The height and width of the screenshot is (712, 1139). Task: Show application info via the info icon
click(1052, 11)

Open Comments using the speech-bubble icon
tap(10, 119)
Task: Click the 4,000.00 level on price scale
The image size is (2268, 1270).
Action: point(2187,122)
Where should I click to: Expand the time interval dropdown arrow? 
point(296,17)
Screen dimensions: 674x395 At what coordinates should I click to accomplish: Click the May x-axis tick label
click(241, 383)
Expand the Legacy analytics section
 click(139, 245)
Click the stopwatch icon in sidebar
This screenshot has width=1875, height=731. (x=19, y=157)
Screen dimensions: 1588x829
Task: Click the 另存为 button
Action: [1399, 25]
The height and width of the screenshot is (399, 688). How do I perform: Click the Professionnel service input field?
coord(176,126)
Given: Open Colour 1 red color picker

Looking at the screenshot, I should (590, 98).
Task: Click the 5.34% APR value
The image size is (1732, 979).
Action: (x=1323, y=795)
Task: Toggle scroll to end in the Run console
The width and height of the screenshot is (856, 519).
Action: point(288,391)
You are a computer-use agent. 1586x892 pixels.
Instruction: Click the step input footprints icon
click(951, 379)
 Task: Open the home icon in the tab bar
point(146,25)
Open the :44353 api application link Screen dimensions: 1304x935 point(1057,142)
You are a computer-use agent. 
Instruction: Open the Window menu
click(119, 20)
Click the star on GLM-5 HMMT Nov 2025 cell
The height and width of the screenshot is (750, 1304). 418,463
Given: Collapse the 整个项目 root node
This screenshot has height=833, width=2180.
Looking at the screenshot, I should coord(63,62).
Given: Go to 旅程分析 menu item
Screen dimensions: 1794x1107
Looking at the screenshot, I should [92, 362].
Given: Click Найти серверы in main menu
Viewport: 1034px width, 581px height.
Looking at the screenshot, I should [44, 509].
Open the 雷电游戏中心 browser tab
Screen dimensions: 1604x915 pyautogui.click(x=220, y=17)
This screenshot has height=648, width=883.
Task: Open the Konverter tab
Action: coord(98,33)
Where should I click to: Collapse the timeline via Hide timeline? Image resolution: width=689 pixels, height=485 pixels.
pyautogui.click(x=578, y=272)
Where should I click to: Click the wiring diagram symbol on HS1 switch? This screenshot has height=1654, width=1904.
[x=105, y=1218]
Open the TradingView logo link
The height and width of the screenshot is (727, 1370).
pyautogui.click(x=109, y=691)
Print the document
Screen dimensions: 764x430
....................
> Exercise goal
Find the line with "Where should I click to: Click" in the listing above, then write out that line and each remaining line exactly, with no other text.

> Solution for this problem
Where should I click to: Click the wiring diagram symbol on HS1 switch? This screenshot has height=1654, width=1904.
[x=105, y=1218]
Open the TradingView logo link
The height and width of the screenshot is (727, 1370).
pyautogui.click(x=109, y=691)
Print the document
Screen dimensions: 764x430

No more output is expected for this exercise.